━━━ TEXT TO READ

Mention of playing ppp is interesting and something we don't hear enough of. So the bad musicians will complain about the tuning whereas the good musicians will respond to the mysterious effect within the music playing it very quietly.
Without television nor radio, nor YouTube as now, entertainment was in the living room, not just entertainment but experience of exploration of emotion. The keys did it and the Schubert Lieder exploited the keys, documenting the music with accompanying words.
Has anyone recorded the Schubert Lieder in unequal temperament yet as the scholarship indicates that it should? I'd like to work on such a project with anyone interested.
Upon suggesting to the Schubert professor that
https://cuislandora.wrlc.org/islandora/object/etd%3A275 was interestiing, his response was to turn his back and not talk to me. Pure willful ignorance abounds and for which with the scholarship available, there is no excuse. There is only a stony silence where intellectually impoverished academics don't want to be shown up as not knowing everything.
If every music college had at least one instrument for students to explore in a good unequal temperament, and every showroom likewise had just one instrument so tuned, no professor would have to admit that they didn't know it all as it would simply be a matter of exploration.

━━━━━━
━━━ DATASET RECORDS

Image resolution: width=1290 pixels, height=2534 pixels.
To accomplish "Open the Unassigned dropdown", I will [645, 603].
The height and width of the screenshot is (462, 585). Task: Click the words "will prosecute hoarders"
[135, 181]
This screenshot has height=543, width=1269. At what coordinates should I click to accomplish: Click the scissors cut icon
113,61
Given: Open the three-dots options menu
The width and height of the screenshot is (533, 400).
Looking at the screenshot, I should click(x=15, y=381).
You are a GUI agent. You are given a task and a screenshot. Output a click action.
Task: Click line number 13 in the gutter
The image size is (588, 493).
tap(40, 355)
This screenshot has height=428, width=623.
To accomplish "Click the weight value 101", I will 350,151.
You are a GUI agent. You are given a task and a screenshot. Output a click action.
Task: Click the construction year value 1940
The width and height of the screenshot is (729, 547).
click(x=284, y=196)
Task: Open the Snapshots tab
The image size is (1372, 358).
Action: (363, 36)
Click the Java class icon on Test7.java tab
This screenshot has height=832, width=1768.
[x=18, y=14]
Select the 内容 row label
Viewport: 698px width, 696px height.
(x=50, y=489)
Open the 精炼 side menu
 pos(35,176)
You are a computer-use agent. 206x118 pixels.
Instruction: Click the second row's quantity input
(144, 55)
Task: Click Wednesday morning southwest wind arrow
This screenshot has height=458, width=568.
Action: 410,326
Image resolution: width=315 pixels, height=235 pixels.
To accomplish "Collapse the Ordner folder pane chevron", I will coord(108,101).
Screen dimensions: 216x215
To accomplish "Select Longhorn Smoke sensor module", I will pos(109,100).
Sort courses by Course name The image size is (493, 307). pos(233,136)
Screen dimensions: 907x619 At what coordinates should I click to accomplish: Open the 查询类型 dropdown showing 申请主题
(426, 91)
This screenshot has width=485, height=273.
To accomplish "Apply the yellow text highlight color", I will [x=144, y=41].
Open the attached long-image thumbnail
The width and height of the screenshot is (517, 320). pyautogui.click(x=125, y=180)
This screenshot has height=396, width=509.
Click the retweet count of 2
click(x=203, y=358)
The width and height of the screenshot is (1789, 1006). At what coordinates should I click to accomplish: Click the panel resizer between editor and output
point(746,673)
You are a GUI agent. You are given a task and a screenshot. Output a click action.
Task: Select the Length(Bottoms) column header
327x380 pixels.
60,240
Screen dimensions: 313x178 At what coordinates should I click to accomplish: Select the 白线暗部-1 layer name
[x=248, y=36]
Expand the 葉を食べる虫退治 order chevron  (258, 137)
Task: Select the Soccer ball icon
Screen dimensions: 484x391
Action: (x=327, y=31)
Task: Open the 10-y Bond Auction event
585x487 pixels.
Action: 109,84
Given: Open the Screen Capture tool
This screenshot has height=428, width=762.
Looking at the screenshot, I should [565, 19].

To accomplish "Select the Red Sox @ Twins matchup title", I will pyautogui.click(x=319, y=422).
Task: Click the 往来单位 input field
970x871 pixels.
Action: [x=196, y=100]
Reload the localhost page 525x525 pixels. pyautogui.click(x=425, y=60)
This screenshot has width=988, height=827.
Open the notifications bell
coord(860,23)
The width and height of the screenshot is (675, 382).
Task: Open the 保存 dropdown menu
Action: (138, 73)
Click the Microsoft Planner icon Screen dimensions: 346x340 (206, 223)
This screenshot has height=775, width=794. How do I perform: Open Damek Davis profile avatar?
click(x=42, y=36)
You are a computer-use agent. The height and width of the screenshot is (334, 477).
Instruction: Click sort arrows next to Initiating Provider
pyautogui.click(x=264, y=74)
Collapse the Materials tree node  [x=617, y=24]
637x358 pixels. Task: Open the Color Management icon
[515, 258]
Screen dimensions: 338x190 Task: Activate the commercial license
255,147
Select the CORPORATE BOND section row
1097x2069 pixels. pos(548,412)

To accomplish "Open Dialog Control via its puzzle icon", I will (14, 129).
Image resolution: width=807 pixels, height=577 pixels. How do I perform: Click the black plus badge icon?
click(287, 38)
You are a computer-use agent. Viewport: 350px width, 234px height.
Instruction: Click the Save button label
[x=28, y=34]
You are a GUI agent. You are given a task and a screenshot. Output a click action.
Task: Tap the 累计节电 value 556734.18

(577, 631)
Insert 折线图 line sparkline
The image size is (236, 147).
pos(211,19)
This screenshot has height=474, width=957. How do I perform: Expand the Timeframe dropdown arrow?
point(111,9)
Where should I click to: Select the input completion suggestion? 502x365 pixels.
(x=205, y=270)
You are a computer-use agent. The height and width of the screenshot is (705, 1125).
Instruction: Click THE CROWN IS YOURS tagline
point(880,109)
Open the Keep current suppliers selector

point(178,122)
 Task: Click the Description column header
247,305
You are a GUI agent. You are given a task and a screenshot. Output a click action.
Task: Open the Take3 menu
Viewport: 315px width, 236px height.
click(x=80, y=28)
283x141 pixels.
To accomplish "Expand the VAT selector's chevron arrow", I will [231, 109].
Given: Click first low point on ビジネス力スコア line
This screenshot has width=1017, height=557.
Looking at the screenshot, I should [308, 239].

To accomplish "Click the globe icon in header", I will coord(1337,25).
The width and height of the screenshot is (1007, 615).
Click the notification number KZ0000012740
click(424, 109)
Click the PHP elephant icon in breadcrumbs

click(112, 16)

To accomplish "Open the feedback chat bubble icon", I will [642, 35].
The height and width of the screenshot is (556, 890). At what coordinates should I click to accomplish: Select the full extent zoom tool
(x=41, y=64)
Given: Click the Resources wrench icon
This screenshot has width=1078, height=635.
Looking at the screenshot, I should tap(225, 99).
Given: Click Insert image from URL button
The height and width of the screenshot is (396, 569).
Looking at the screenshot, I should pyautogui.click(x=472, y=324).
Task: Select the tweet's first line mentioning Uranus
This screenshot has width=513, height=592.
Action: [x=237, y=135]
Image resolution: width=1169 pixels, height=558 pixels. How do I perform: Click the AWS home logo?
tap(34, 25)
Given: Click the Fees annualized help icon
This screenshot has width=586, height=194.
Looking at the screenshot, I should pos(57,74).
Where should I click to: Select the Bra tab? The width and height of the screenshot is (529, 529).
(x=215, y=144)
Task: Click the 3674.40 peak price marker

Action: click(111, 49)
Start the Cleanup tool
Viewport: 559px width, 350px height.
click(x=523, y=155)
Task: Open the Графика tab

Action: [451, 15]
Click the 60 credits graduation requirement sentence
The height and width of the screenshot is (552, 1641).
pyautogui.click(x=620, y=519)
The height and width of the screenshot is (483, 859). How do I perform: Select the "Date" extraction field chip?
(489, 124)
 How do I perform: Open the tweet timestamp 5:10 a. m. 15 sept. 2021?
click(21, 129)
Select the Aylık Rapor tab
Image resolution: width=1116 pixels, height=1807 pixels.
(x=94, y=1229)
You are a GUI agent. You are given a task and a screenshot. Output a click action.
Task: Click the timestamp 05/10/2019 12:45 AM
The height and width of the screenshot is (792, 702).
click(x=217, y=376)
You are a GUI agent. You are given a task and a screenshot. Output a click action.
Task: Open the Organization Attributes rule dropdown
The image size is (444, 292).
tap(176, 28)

━━━━━━

** SHORT TASK **
Go on with the comment about unequal temperament and the Schubert Lieder, starting after its last sentence.

** RESULT OF THIS TASK **
It's more than about key colour. The influence of tuning on performance is profound. The sustain pedal is used commonly as a loud pedal, the pedal being worked as that of a kick drum - and rarely as proper sustain. The quote above relating to A flat major referred to playing it ppp . . . And the clues to that are in the sound, if the performer is listening, not the words that explain. Music is experience, not words, and it's our purpose as techs to enable the opening up of that world.
Use of sustain contrasting with most modern players is documented
and it's extremely difficult to persuade the modern music-college-taught pianist to break from their mere Loud Pedal pedalling technique.
Perhaps therefore can I persuade people to just try it? The quasi equal temperaments aren't strong enough chromatically, acoustically or audibly. Kellner is a great opening to the genre and tuning with TuneLab will do a first iteration acceptable job.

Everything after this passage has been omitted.